RICHARD WALKER / RWALKER@STARBULLETIN.COM
Andrew Manley's many different nicknames include "Colt Brennan," "Roethlisberger," "Rubbishberger" and "Clumsy."
What’s in a name?
Call him what you like, but Leilehua quarterback Manley is a winner
Colt Brennan. Roethlisberger -- and Rubbishberger. Clumsy. Not yet "The Manchild," although that one's only a matter of time.
Andrew Manley, Leilehua's wunderkind sophomore quarterback, has about as many nicknames as he does wins as the Mules' starter -- and that's a good thing.
Improbably, Manley has guided the Oahu Interscholastic Association champions to four straight wins in the football postseason in his only four starts at the varsity level, and now leads 9-4 Leilehua against top-ranked and unbeaten Saint Louis in the First Hawaiian Bank/HHSAA state championship game Friday.

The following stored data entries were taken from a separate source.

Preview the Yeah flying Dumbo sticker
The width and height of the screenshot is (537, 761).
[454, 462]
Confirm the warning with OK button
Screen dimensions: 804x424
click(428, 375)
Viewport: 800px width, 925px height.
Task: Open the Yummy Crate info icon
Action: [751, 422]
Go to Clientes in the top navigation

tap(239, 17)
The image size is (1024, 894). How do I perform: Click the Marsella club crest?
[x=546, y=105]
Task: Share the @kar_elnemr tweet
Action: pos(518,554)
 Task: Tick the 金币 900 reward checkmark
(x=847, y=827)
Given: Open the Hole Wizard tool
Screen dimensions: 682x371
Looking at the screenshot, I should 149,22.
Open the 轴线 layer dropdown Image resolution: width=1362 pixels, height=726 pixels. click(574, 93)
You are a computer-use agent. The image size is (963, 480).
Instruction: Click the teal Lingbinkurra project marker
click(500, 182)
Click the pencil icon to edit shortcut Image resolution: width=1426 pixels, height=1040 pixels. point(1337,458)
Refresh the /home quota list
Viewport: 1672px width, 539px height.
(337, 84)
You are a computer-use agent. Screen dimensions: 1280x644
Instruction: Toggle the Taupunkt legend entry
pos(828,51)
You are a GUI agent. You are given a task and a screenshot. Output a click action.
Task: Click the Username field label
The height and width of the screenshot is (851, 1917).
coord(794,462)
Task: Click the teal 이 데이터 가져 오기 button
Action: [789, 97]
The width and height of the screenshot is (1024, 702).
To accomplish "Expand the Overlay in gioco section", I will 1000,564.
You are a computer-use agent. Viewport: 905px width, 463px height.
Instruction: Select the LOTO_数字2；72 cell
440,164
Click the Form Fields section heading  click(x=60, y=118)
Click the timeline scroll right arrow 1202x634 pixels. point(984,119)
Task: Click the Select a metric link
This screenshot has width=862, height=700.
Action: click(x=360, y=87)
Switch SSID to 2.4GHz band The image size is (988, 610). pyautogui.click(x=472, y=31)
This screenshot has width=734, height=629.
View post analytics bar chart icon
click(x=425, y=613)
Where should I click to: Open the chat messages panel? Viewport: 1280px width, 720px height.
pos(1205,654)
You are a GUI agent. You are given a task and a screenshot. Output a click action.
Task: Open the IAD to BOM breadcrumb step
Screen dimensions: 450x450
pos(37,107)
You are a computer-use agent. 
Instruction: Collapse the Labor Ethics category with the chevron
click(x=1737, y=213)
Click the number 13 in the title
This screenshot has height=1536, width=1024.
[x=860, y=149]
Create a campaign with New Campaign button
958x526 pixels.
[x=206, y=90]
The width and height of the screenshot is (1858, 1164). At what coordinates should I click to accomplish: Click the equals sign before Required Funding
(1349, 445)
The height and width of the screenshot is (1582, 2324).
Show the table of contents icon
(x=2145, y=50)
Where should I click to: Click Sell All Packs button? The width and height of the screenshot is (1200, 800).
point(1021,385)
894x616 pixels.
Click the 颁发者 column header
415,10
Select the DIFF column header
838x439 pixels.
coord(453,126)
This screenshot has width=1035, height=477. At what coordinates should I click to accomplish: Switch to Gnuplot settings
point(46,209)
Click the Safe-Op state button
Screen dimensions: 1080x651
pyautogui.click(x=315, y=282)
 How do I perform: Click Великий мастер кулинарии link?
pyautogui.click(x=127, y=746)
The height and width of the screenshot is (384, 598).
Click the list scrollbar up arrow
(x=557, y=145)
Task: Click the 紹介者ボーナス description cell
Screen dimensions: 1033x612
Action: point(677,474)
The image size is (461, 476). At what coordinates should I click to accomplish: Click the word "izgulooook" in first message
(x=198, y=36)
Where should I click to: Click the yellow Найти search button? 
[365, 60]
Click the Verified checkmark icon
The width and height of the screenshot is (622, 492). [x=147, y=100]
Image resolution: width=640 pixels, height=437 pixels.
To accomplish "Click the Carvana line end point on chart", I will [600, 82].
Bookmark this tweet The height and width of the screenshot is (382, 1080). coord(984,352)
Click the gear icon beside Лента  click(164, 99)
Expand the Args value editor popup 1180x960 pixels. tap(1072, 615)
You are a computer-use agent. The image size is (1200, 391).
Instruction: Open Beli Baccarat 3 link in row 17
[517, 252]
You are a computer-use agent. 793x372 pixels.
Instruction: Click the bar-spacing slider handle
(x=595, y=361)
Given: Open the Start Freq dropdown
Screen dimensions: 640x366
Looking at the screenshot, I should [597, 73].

The 6-foot-2, 180-pound Manley -- who suddenly replaced the Mules' top two quarterbacks Kaipo Ke'a and Kaipo DeRego after both injured their ankles in a playoff win against Castle -- has a simple explanation for a couple of the nicknames.
"I'm a white guy, so (it's the) white guy playing quarterback here," the JV call-up said with a grin. "They call me Colt Brennan, just messing around, because (the Hawaii quarterback) has been successful here. (Coach Nolan) Tokuda used to call me Rubbishberger -- he changed it from (Pittsburgh Steelers quarterback Ben) Roethlisberger to Rubbishberger -- as a freshman. I've gradually made my way up to Roethlisberger. But when I mess up he calls me Rubbishberger."
Manley, sporting Brennan-esque bleached blond hair, paused as running back Rico Newman shouted another playful greeting at him while taking a lap at Hugh Yoshida Stadium in Wahiawa.
"There's a lot of joking around out here," Manley said. "We have a good time out here."
RICHARD WALKER / RWALKER@STARBULLETIN.COM
Andrew Manley said the speed of the varsity game is way faster than that of the JV, where he was five games ago.
It's that philosophy -- have fun even under pressure situations -- that has allowed Manley to flourish in a simplified spread offense under Tokuda, despite missing almost all of his freshman year with a broken left wrist. He threw for two touchdowns in Leilehua's 27-21 overtime victory over Mililani, the Mules' lone score in a 7-3 win over Farrington, and the go-ahead TD in the third quarter in the OIA title game against Waianae, a 12-3 triumph.
Prior to all of that, Tokuda took Manley aside and told him: "I want you to write out of every package that we have, what are your favorite plays to run, label it 1 through 10."
"He labeled it, and I said 'OK, if these are the plays you're comfortable with, we'll stay with those plays.' So we cut down the package tremendously," Tokuda said.
It's worked. Most recently, there was the 41-34 shootout against Baldwin in the state semifinals last week, in which he passed for 263 more yards and two scores.
"It's pretty unreal," said junior receiver Edieson Dumlao, who affectionately refers to Manley as "Clumsy" for his lack of footspeed. "Come up, fresh from the JV, not used to the varsity speed yet, it's good. I didn't expect that."
Manley was adamant in giving the offensive line and defense credit for his sudden success in adapting.
"My first game, against Mililani, it was super fast," he said. "Every game (since) is slowed down and I've been able to make my reads better and everything. I'm getting used to it."
Manley is part Hawaiian and the son of Kimo Manley, a safety and cornerback who graduated from Leilehua in 1981 (just three years prior to Leilehua's lone state championship win). Kimo joined the Air Force after graduation, and Andrew, born in Florida, experienced the military whirlwind life around the mainland before returning to Hawaii for good in the seventh grade.
His sudden emergence has worked out well for Tokuda, who intends to use Ke'a and DeRego as a cornerback and a slotback in the championship game.
"He's a sponge right now and grabs (all) knowledge he can," Tokuda said of Manley, adding that his poise in the pocket reminds him of Dallas Cowboys great Troy Aikman. "(He) doesn't come up with excuses, just wants to know 'K, what did I do wrong' which is what I love about him."
If "Rubbishberger" can lead Leilehua past the Crusaders, he'll have done a whole lot of right.